Nor does working outside the home necessarily offer protection from disasters. Consider the textile trade, an industry dominated by women that is also notorious for locating factories in unsafe buildings that are vulnerable in earthquakes. And women who survive disasters often face challenges related to sexual and gender-based violence during the recovery.

In temporary housing or camps, women and girls are more vulnerable to violence and trafficking, and often endure poor sanitation, a lack of privacy, and limited access to menstrual hygiene products and reproductive health services.

Although people in charge of managing recovery efforts may intuitively understand women’s needs, post-disaster planning fails to account for differences in the needs and concerns of women and men.

To be sure, some international agreements are beginning to emphasise the gender-differentiated consequences of natural and human-caused calamities. One recent example is the 2015 Sendai Framework for Disaster Risk Reduction, which was adopted in the aftermath of the 2011 earthquake and tsunami in Japan. That resolution calls on signatories to consider gender at all stages of disaster mitigation, from preparedness to reconstruction.

Still, much work remains to be done, with four areas demanding urgent attention. First, increasing the number of women on search-and-rescue teams, because women are more likely to know the location of homes with children and elderly occupants. This is why a team of firefighters and first-responders in Kraljevo, Serbia, has been increasing the number of women within its ranks.
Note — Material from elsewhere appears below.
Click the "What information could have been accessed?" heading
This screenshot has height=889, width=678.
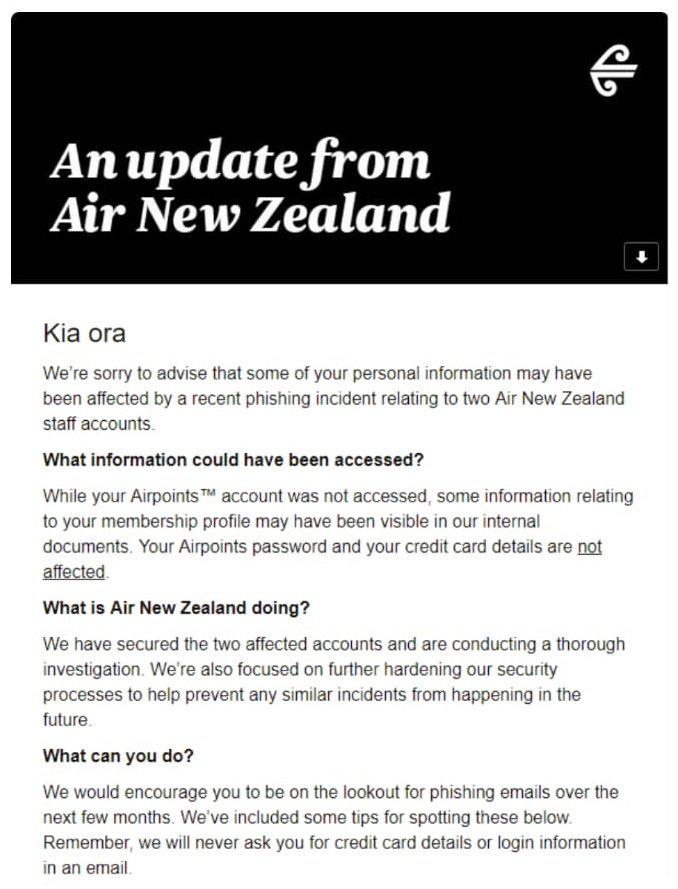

Second, more women must participate in post-disaster counselling, especially in regions where female survivors may not be as comfortable speaking with men about their trauma.

Third, disaster-related funding should be tailored for women’s circumstances. In Bosnia and Herzegovina, reconstruction programmes introduced after floods in 2014 prioritised housing grants for single mothers and channelled redevelopment funds to businesses with large female workforces.

Perhaps the most important challenge is simply to ensure that more women have a say in decisions related to risk-reduction and response.

One way is for community leaders and authorities to embrace the 20-point checklist developed by the United Nations Office for Disaster Risk Reduction, which identifies ways to make disaster-planning more responsive to gender. The checklist also encourages the media to report on gender differences in disaster risk and vulnerability.

Finally, communities and disaster-management authorities should adopt gender-specific strategies in all stages of disaster planning and response; a recent report published by the United Nations Development Programme and UN Women could serve as a useful practical guide. Disasters will continue to discriminate, unless we transform our responses to address their different effects on women and men.

Bharati Sadasivam is the United Nations Development Programme’s regional gender adviser for Eastern Europe and Central Asia.